- _TASK BRIEF_: Among the entries, find the lines with the string "column" and copy them.

═══ DATA FOR THIS TASK

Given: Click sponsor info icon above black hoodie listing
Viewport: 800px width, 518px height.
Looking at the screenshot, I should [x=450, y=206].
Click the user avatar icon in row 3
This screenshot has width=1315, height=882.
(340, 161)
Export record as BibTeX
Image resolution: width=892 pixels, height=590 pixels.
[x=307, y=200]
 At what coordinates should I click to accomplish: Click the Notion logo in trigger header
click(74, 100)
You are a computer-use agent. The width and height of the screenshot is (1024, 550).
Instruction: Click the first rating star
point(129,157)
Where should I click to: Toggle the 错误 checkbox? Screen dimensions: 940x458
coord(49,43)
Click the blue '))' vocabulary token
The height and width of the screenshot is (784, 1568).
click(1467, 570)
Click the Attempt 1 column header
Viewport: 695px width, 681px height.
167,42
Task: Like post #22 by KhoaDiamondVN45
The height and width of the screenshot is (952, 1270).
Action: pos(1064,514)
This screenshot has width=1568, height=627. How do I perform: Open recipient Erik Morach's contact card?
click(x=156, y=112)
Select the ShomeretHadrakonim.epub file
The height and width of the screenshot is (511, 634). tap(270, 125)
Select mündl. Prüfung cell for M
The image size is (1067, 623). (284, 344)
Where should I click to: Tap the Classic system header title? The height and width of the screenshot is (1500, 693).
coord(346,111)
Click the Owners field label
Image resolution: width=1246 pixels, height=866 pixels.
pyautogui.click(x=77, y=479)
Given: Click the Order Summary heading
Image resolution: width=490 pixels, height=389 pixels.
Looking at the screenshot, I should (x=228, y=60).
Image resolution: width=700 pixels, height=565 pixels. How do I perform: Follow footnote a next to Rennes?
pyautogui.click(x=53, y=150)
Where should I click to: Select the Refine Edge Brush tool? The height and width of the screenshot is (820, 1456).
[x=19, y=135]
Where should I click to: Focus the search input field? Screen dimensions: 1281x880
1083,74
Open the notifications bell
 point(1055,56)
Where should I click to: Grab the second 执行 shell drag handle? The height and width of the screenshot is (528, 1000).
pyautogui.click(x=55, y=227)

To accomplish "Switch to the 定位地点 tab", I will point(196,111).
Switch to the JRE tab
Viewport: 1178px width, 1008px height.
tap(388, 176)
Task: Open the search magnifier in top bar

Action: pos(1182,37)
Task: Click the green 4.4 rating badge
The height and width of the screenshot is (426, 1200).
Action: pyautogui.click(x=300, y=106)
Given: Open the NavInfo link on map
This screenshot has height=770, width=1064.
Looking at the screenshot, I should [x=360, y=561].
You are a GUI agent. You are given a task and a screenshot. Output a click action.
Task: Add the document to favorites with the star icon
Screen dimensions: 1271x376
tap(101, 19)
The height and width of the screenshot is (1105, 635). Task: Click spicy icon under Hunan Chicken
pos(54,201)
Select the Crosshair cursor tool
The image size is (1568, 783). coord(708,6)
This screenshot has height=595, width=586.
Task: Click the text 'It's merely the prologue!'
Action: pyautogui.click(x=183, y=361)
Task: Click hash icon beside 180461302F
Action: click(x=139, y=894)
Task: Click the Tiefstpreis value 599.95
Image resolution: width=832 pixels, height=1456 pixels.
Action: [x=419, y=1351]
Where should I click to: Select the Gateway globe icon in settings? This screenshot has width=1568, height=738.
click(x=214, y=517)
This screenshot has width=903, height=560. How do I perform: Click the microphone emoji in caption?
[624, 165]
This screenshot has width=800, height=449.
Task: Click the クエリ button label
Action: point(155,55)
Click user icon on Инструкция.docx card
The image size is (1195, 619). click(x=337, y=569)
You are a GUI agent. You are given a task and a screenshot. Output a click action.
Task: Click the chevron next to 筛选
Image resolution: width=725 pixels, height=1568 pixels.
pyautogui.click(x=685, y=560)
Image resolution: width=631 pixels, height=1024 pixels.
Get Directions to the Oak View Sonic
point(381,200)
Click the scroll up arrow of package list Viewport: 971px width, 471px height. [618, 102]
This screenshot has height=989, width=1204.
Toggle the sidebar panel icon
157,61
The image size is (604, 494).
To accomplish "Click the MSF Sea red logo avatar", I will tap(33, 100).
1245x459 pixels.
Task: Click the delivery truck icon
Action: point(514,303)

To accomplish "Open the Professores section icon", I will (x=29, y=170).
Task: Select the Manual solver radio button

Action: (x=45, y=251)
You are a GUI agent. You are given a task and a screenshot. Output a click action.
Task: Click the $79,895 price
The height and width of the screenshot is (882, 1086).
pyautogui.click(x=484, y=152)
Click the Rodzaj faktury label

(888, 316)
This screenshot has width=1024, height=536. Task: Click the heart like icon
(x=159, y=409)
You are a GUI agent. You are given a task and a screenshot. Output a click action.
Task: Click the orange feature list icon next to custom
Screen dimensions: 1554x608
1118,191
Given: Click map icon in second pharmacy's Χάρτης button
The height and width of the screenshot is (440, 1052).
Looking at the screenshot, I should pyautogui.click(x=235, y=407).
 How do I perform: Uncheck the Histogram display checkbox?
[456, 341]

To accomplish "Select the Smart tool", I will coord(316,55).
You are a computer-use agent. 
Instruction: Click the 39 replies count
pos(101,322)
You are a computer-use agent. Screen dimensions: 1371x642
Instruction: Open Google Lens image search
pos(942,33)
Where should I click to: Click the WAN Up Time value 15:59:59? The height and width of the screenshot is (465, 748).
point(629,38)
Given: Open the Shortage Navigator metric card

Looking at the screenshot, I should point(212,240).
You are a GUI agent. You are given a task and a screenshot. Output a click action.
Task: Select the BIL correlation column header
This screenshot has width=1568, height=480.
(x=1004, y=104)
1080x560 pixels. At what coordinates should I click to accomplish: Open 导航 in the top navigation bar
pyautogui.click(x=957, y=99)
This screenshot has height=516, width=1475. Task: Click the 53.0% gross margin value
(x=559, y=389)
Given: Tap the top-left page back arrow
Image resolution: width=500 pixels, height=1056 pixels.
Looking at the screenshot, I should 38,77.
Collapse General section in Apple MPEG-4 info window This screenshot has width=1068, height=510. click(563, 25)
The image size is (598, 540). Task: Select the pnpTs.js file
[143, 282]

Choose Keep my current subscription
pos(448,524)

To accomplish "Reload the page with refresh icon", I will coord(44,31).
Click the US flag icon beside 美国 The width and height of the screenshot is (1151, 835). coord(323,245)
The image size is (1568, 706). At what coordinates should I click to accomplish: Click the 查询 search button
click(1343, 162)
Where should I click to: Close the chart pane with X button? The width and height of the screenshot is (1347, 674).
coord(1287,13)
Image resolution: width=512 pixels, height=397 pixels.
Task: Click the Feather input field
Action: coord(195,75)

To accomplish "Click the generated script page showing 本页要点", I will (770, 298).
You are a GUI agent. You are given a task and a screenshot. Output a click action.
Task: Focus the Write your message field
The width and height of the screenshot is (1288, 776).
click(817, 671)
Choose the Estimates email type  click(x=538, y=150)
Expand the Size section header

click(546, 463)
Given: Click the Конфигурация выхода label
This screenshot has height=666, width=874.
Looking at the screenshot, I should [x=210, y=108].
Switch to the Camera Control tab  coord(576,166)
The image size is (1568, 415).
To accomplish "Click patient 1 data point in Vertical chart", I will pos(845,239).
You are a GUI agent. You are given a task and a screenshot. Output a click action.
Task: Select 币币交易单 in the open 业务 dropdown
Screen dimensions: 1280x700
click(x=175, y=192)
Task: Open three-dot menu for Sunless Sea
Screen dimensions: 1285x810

══════

- _OUTPUT OF THE TASK_:
Click the Attempt 1 column header
Task: Select the BIL correlation column header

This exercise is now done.